**Set problem**
Extract the entries below from the line containing "This screenshot has" through the last line, copying those lines word for word and leaving out the pictures.

Source records

▼

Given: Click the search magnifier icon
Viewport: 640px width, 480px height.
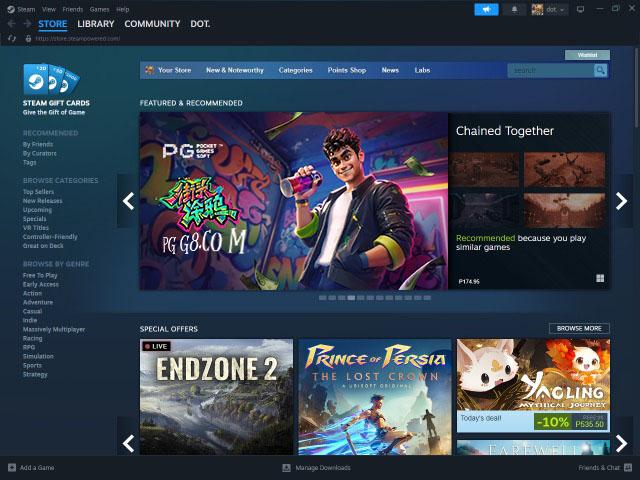Looking at the screenshot, I should pos(600,70).
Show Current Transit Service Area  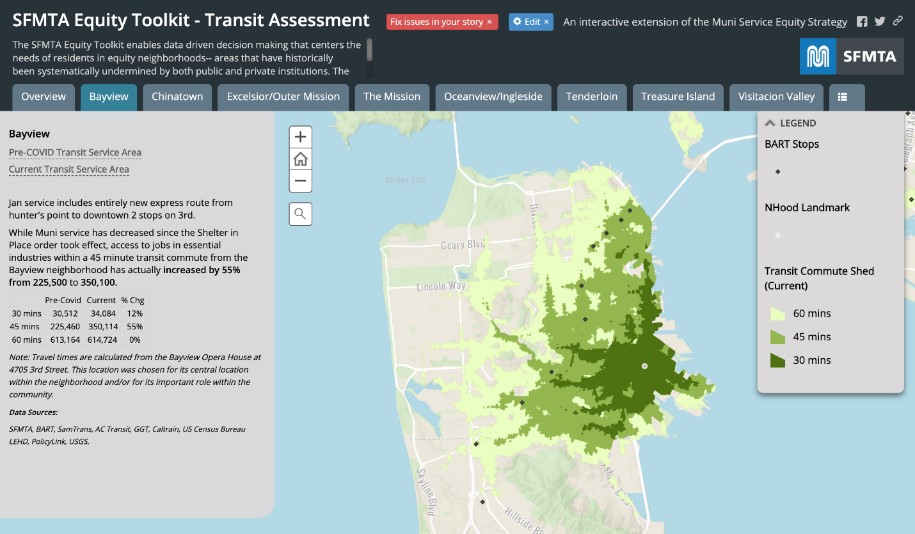[69, 170]
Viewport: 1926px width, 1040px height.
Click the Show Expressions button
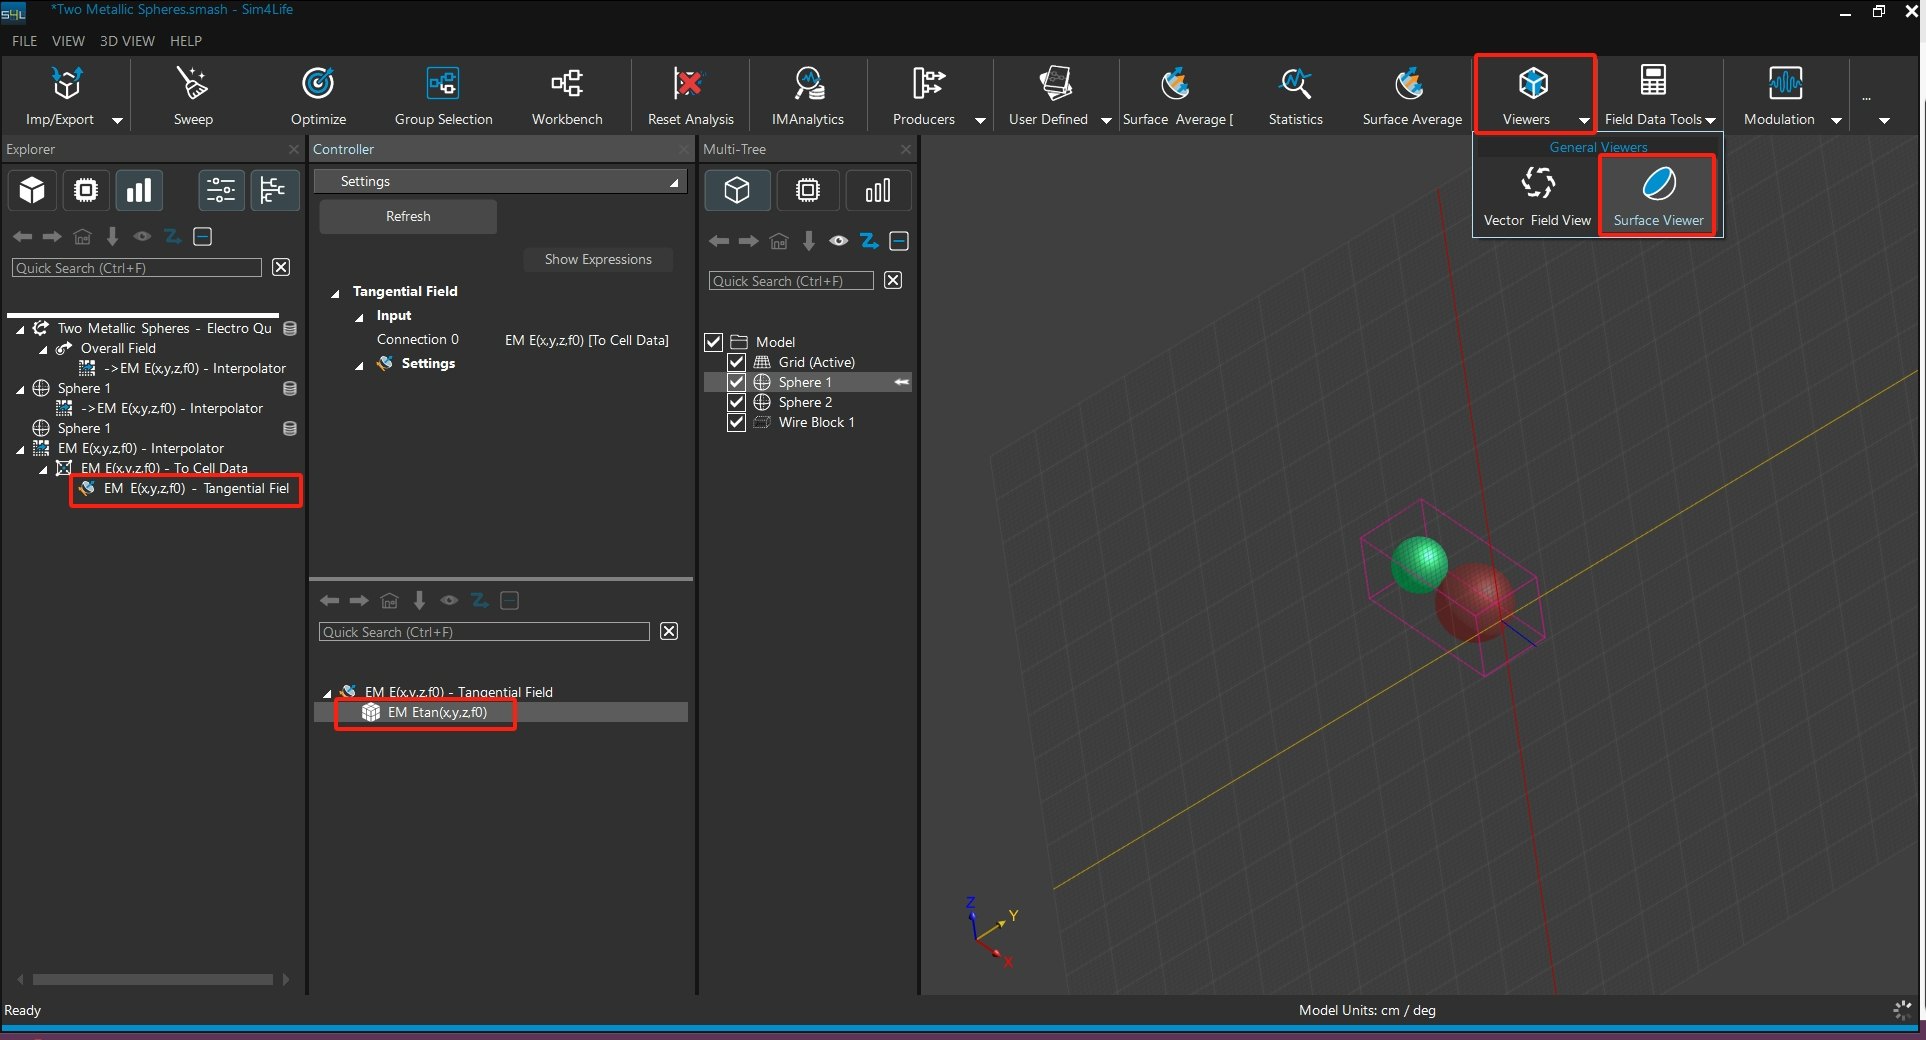click(597, 259)
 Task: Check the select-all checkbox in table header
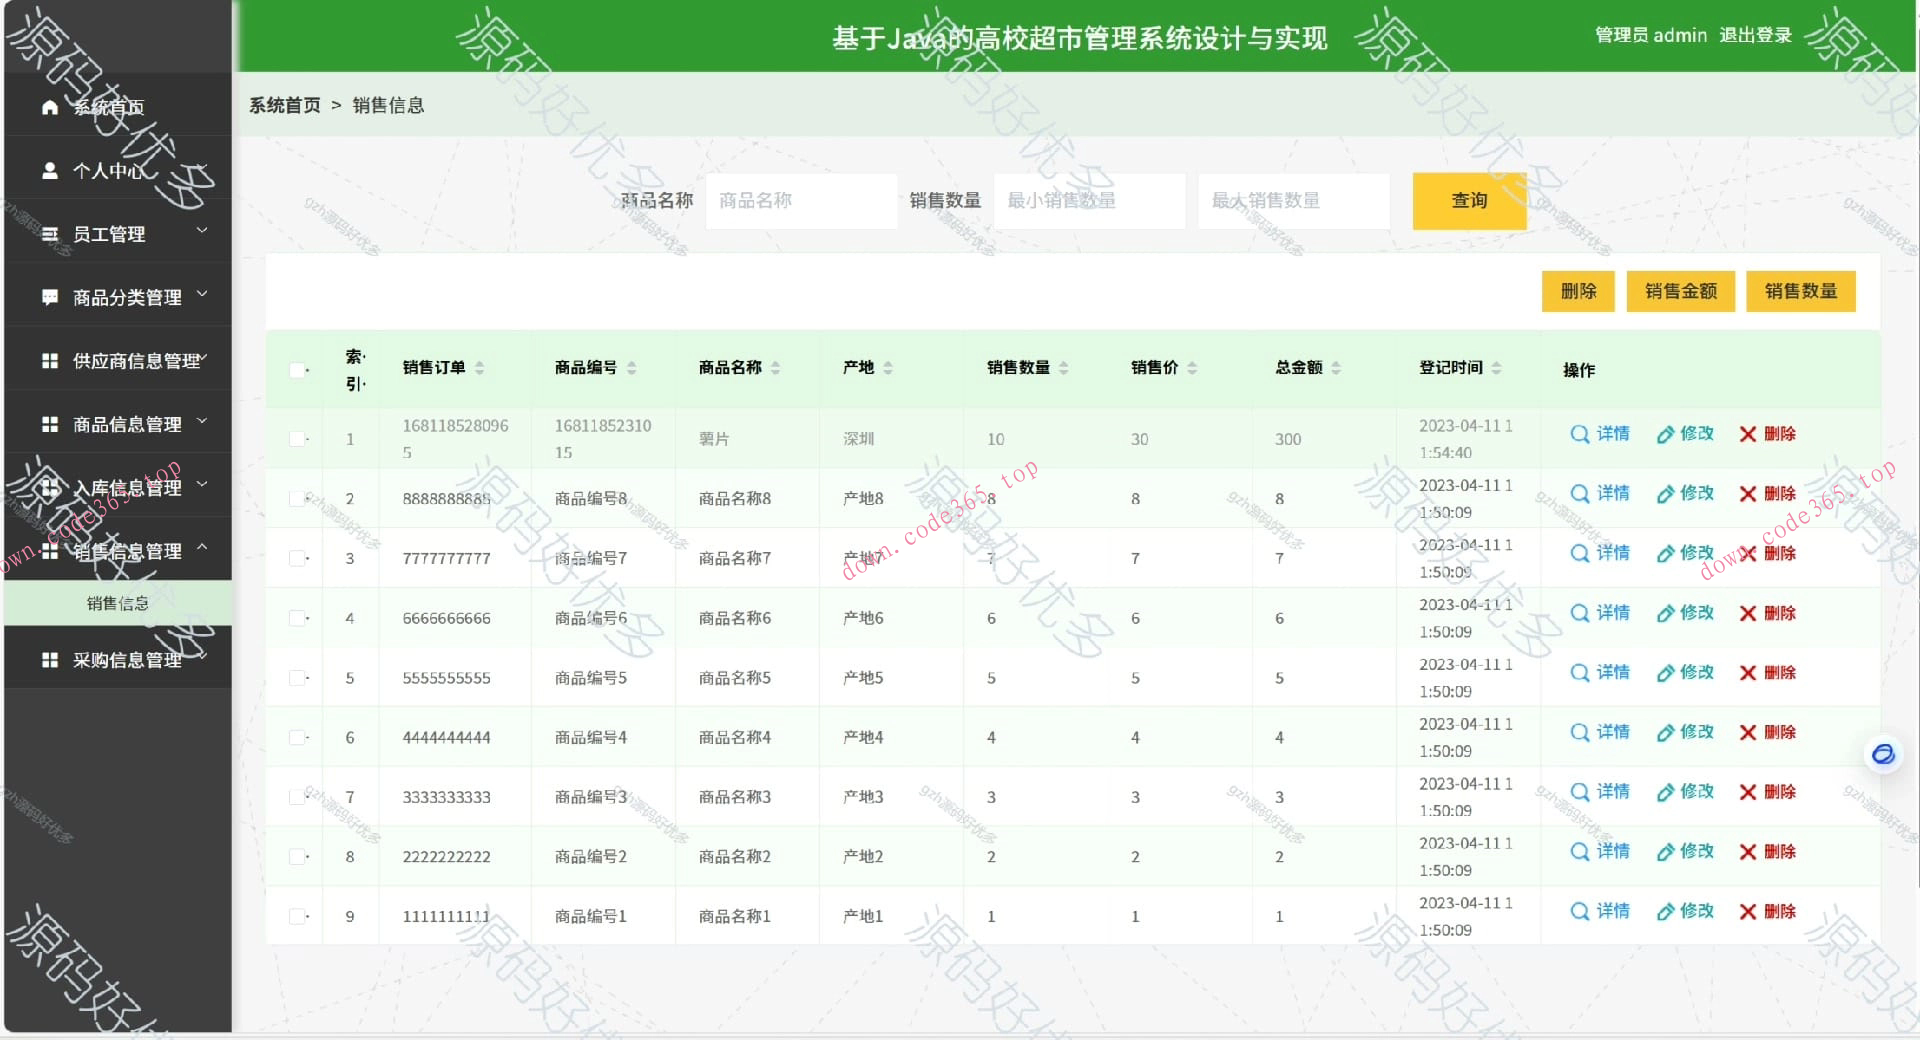point(295,370)
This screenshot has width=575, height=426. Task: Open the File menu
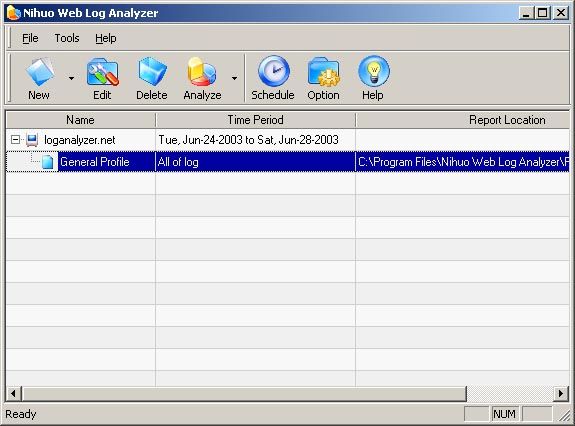(30, 38)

▲

**Reply to the exercise**
This screenshot has width=575, height=426. Task: Open the File menu
(30, 38)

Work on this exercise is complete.